While which packaging tool to use was ambiguous in the past, it’s now much easier to recommend one. At the time of writing (September 2016), you should use setuptools. It’s what most packages use, is fully supported by pypi and pip, and works pretty well. For a summary of the subject of python packaging tools, this page summarises them all very well. For an authoritative reference, see packaging.python.org.

debianThis article will show you how to package a simple command line application for Debian with setuptools, pytest and stdeb.

There is nothing that makes me an authority on this, however I am currently implementing a Continuous Integration pipeline for Python packages at Gumtree. I’ve also been packaging Python packages (with varying degrees of success) for more than two years, and am lucky to work with some talented engineers with extensive knowledge of Jenkins and packaging generally.

But most importantly, I’ve done Python packaging wrong many times, and an article such as this would have helped me immensely when I started out.

Audience

I will try to use plain English where possible, but I’m aiming this at people who know at least a bit of Python, are familiar with Debian or Linux, and want to package their Python software properly for the OS. Familiarity with argparse also helps if you want to build on what you learn here.

This is an opinionated article, and reflects what I consider to be current best-practice. However at the end of the day this is just how I do it, and there could well be superior methods or tools that I’m not aware of. If you have any suggestions for this article, please comment or contact me. I expect this to be a living document as practices evolve.

One tool I am not covering here is Spotify’s dh-virtualenv. The reason for this is simple – it’s overkill for small projects, and isn’t particularly useful if you don’t understand what’s happening underneath it. If you have a large complex app with many dependencies that aren’t in Debian, or you need newer versions it’s a great tool, but for simple stuff which can happily use the base Debian Python distribution, I recommend sticking to stdeb.

The resulting package can’t be uploaded to pypi because there is already a “pysay” package (which I have no affiliation with), but the package built here could be uploaded in principle by another name. (sidenote: check out ponysay.

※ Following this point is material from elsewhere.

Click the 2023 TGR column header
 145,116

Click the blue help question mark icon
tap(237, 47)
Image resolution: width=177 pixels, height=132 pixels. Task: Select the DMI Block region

It takes the cowsay phenomenon to a whole new level)

I also won’t cover hosting an internal repository. Devpi is the tool to use for this, and the documentation is quite good. If you want to host your own pypi repository it’s leaps and bounds ahead of anything else.

Required tools

A text editor/IDE of your choice (I use vim and PyCharm), a bash terminal, Python (2 or 3, this should be compatible with both), git, python-setuptools, python-stdeb, python-argparse, and a Debian or Ubuntu machine should do it. Bash is also available on OSX machines, and Windows as well if you install Windows Subsystem for Linux, which is probably the way to go, given the nightmare that is Python development tooling on native Windows.

Everything except the Debian package build can be done on OSX, and with WSfL you could probably do the whole lot without a real Debian machine at all.

Outline

Packaging Python code for Debian involves several layers (module, python package, debian package), and this article will address all of them:

  1. Creating a simple Python module. You can safely skip this section if you already have code to use, or if you’re comfortable writing modules you can use my example on Github and skim through.
  2. Packaging our module for Python by creating a setup.py file which configures setuptools.
  3. Building a python package for Debian with stdeb.
  4. Adding unit tests to our package.

You may want to create a repo online somewhere, such as on Github, but this is optional – Git is not the focus of this tutorial, it’s just what I use.

The completed project is available at https://github.com/al4/python-tutorial-pysay.

Creating a Python module

You should always create a module for any code that could be reused or extended in the future. The overhead is low, and you can import your module into other projects (code reuse). Having a well-organised project is a solid foundation to build on.

What distinguishes a module from a simple file? A Python file is simply a .py file that can be executed directly by calling python file.py $args.
You can also call ./file.py $args if it is an executable file with a shebang (i.e. something like #!/usr/bin/python) at the top.

This is fine for throwaway scripts, but it’s no way to write Python software, and doesn’t encourage code reuse at all.

A Python module is simply a directory with a __init__.py file in it, which makes it importable by calling import module from within Python. It is still executable with arguments from the command line by calling python -c "import module; module.some_function()" $args from the command line (if the module is in your path, which by default includes the current directory), but this is not the preferred interface as you will see later in the tutorial.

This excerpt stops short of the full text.